_PROBLEM TO SOLVE_
Repeat only the lines below that run from the line with "Open the subplot configuration tool" to the line with "Task: Remove the Album using the red X icon", ends included; skip every picture.

_SUPPLIED DATA_
════════════════════
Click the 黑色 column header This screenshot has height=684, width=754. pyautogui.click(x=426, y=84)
════════════════════
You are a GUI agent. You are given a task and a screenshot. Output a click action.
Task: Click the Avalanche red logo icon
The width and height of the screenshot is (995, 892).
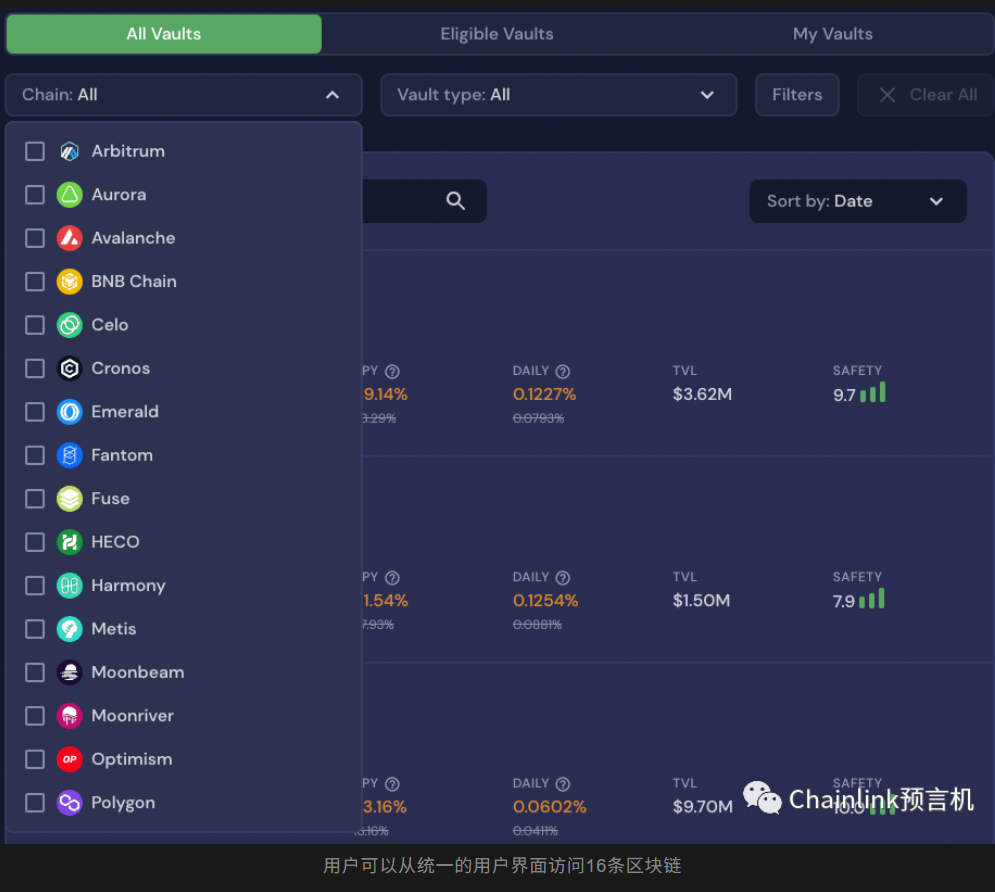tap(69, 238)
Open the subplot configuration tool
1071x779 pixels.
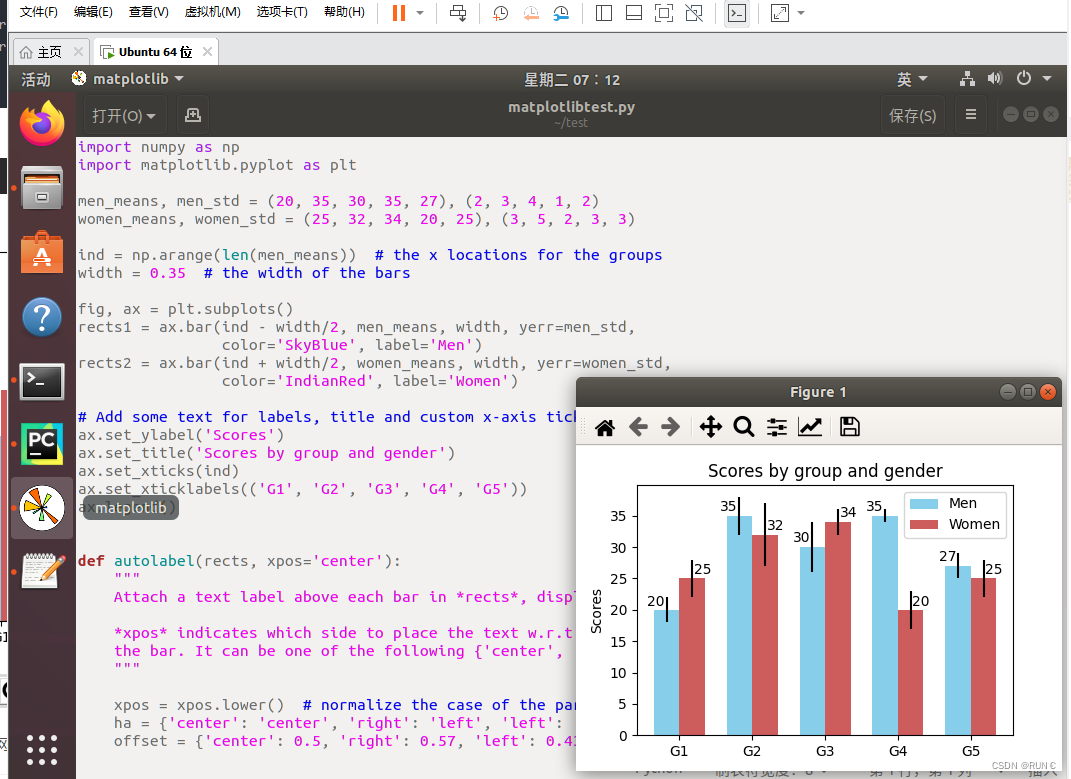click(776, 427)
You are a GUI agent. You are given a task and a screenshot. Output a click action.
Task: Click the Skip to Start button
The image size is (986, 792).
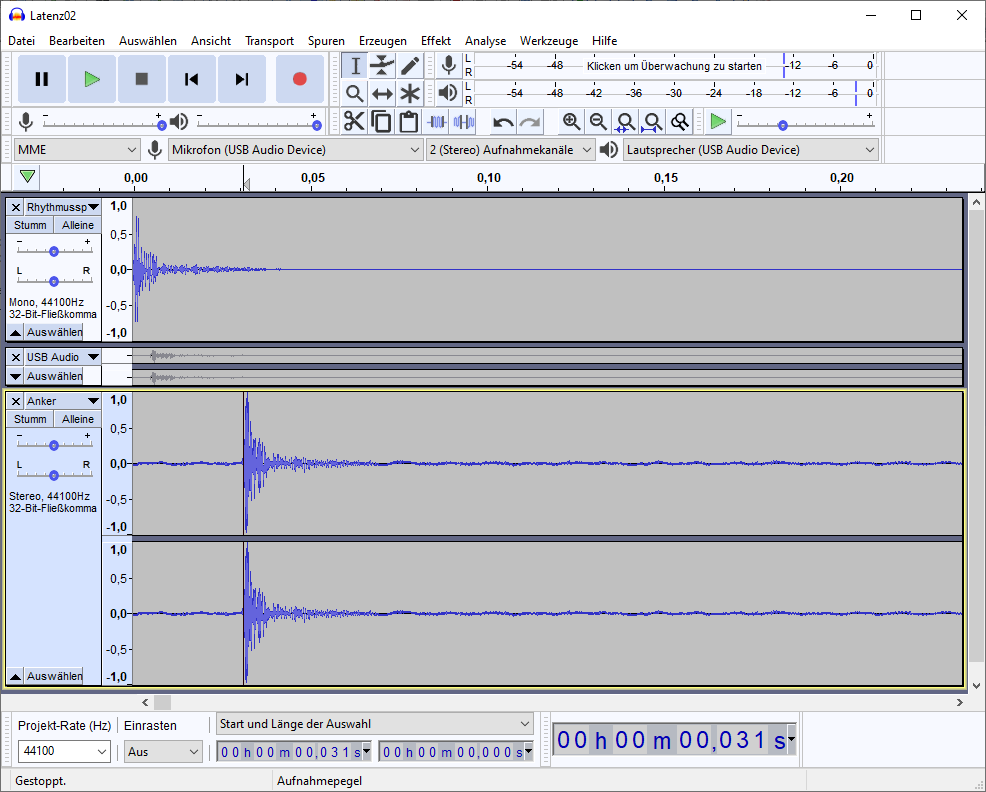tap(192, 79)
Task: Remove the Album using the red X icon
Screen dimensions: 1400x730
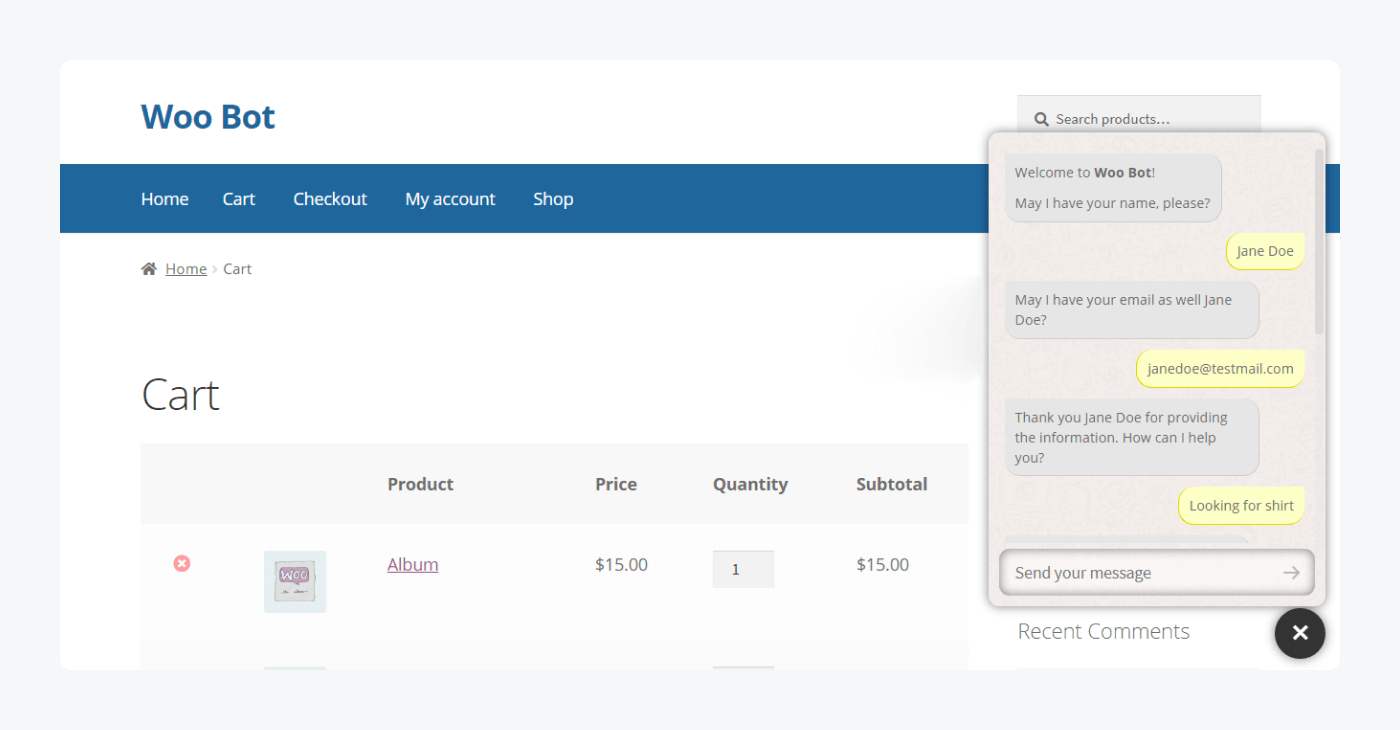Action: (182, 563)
════════════════════
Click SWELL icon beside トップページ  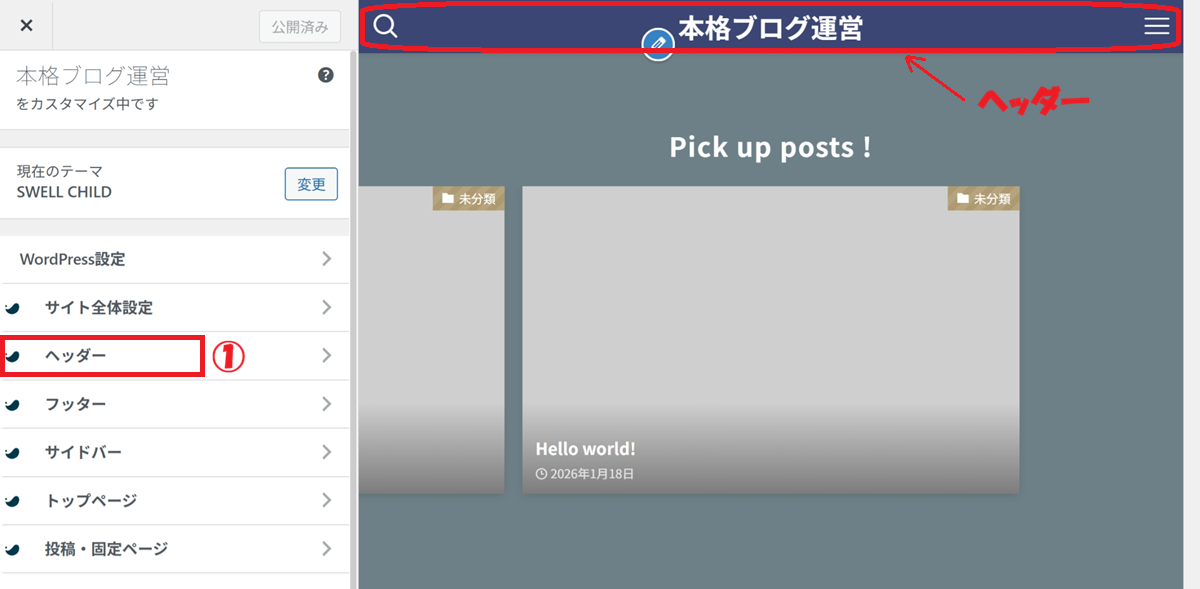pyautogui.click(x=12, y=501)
════════════════════
_RESULT OF THIS TASK_
Open the subplot configuration tool
1071x779 pixels.
click(776, 427)
You are a GUI agent. You are given a task and a screenshot. Output a click action.
Task: Click the Skip to Start button
The image size is (986, 792).
tap(192, 79)
Task: Remove the Album using the red X icon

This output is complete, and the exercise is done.